Ainsi, les Casinos de l’égalité des chances, aux roulettes truquées, aux banques alimentées par les tonnes de jetons dépensés par des citoyens abrutis depuis leur plus jeune âge, nous font une belle démocratie menée par une caste de monarques. Et pour couronner le tout, puisqu’il est question de monarques, les tribunaux rendent la Justice, selon qu’on soit grand ou misérable, au nom du peuple.
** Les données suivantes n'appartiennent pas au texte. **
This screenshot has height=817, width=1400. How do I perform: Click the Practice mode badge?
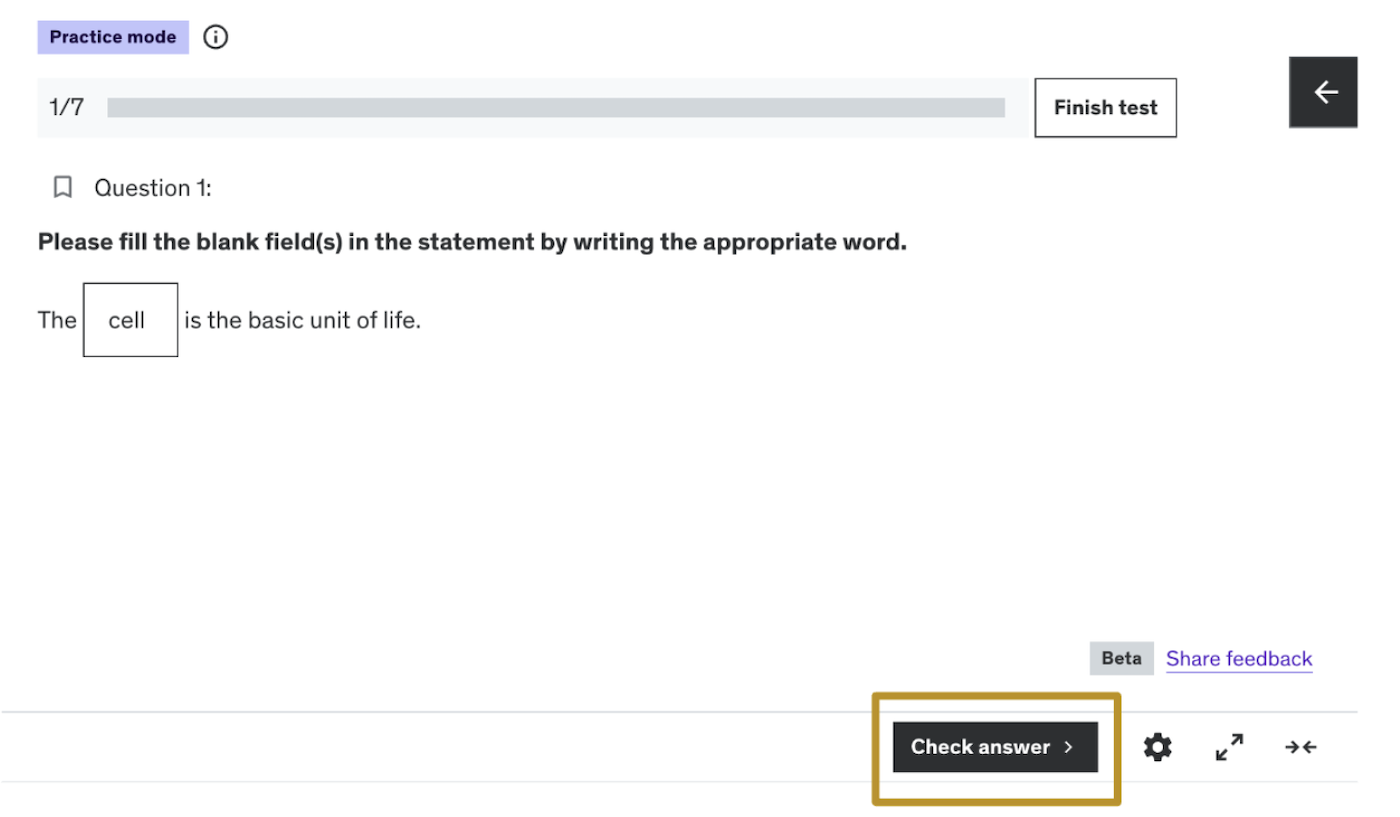(113, 38)
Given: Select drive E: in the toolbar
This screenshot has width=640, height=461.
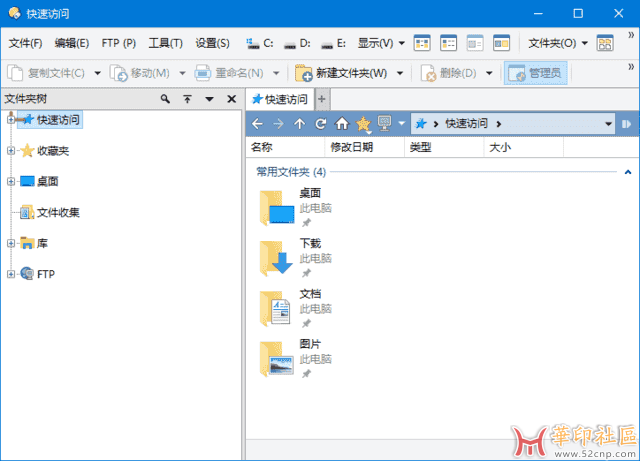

Mais comment cela au nom du peuple ? C’est de la folie ! Le peuple, si on le laissait faire, serait capable de rétablir la peine de mort ou de condamner un violeur à perpétuité.

Grands et petits monarques n’ont à vrai dire pas à s’inquiéter : si un jury d’abrutis tirés au sort peut s’égarer en dépit du bon sens exprimé par le Président du tribunal, quelques années plus tard, ce seront des hommes de Cour qui décideront de remettre en liberté le malfrat condamné. Dès lors, il ne sera plus question de peuple. Le peuple condamne et l’oligarchie décide qui restera ou non derrière les barreaux.

Alors donc, la démocratie ne serait qu’une illusion, une chimère ? Le sujet ne fait qu’être effleuré dans ces lignes. Une chose est sûre, comme elle est loin la mythique démocratie d’Athènes. La nôtre, c’est Las Vegas, sans forum pour débattre, une démocratie-casino avec ses machines à sou pour donner aux citoyens l’illusion qu’ils ont eu part au jeu. Sans plus un jeton en poche, ils repartent dans la nuit, hébétés, résignés. Ils ont voté, pardon, ils ont joué. Les jeux sont faits, rien ne va plus. Eh oui, rien ne va plus, mais qu’y pouvons-nous ? Il est tard, Monsieur, il faut qu’on s’rentre.